Exercise 1: Crate and Doorway Rushing
- When you initially enter the area where your dog’s crate is located or when you go to the doorway, give your dog a few minutes to settle down.
- Once he is settled, ask the dog for a sit or down.
- When the dog is in the sit or down position, slowly open the door.
- If the dog gets up to go through the door, close the door and ask him to sit or down.
- Repeat opening the door; if he gets up, place him back into the sit or down.
- Initially, you may need to repeat these steps multiple times before the dog will stay in the desired position until the door is open. As you continue the training, the number of times your dog needs to be reminded will decrease.
- Once the door is open, give your dog his release command, and allow him to come through the door.

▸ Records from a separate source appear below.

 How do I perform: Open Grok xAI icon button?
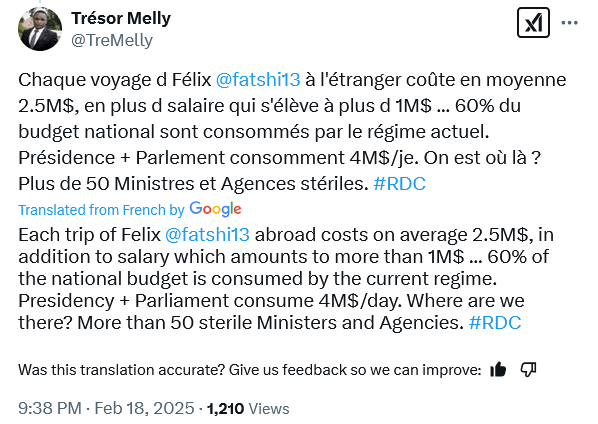click(x=533, y=22)
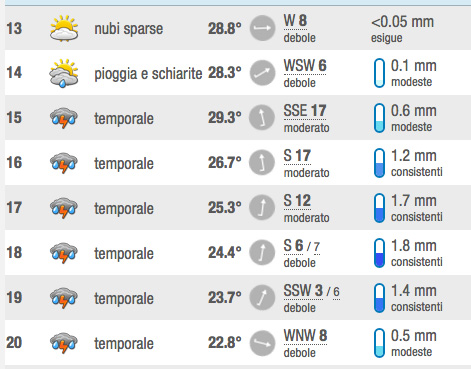The image size is (471, 369).
Task: Click the WSW wind direction arrow icon
Action: pyautogui.click(x=262, y=73)
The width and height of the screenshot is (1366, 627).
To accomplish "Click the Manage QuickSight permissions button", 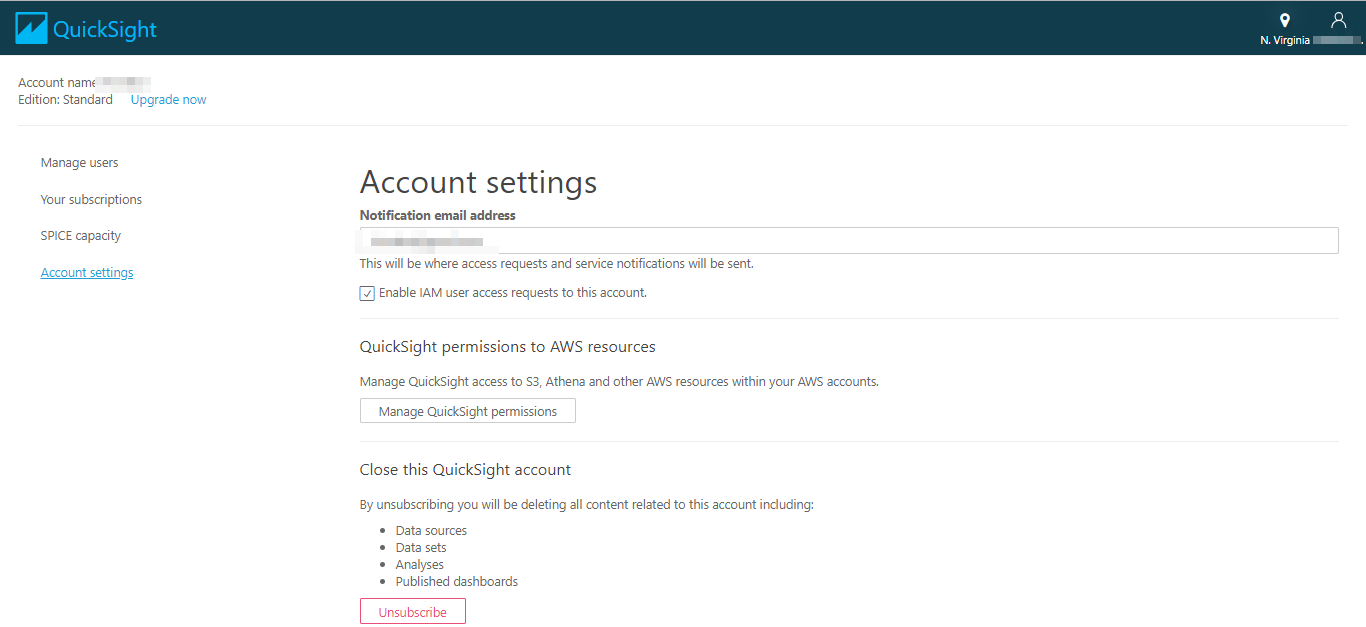I will click(x=467, y=410).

Exercise 2: Cookies in a Fist
- Place low-value treats, such as kibble, in your closed fist, and place your fist in front of your dog’s nose.
- Your dog is going to try to paw, lick, and nose your fist to get to the treats, but don’t give in! Just ignore his attempts.

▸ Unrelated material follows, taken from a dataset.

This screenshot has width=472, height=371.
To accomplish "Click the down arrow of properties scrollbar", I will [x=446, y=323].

- As soon as your dog stops trying to mug your hand for treats, reward him with a treat from the other hand. Once you notice that your dog starts leaving your fist alone when presented, you can move on to the next step.
- Now present your fist with the low-value treats in it. If the dog ignores your fist, slowly open your palm to reveal the treats. If your dog rushes your hand, quickly close your fist. When your dog can leave the open hand full of cookies alone, reward with a treat from the opposite hand. When your dog can reliably leave the treats in your open hand, you can move on to the next step.
- Now with your fist open revealing the treats, slowly take a treat from that hand and reward the dog. If your dog rushes for the treat, quickly close your fist. Once your dog waits patiently for you to deliver the treat, he can receive the reward.
Exercise 3: Waiting For a Meal
- Place your dog in a sit or a down and reward with a food treat.
- Slowly begin to place the food bowl in front of your dog. If he gets up or lunges for the food, stand back up and place the dog back into a sit or down. Attempt to place the bowl down again.
- Once you are able to place the bowl on the ground, cover the bowl with your hands. If the dog begins to try to nudge your hands for the food, continue to cover the bowl. If your dog is still staying in his desired position, slowly remove your hands. If he lunges for the bowl, cover the bowl back up and try again.
- Once you are able to place the bowl on the ground and uncover it, with your dog staying in position, give a release command and allow him to eat.
Exercise 4: Waiting For Treat
- Place your dog in a sit and reward him.
- Have another treat in your hand held several feet vertically above the dog’s head.
- Slowly lower the treat toward your dog’s mouth. If your dog gets up or lunges for the treat, pull your hand up and place the dog back in a sit. Do not reward.
- Repeat this motion until you can bring your hand and the treat several inches in front of your dog’s mouth. At this point, if your dog is still sitting quietly, you can reward him with the treat.
- Next, repeat this exercise, but with your hand several feet away, horizontally in front of your dog. Same rules apply: if your dog gets up and lunges toward the treat, place him back in a sit and try again.
- If your dog loves to play, try this exercise with a toy, too!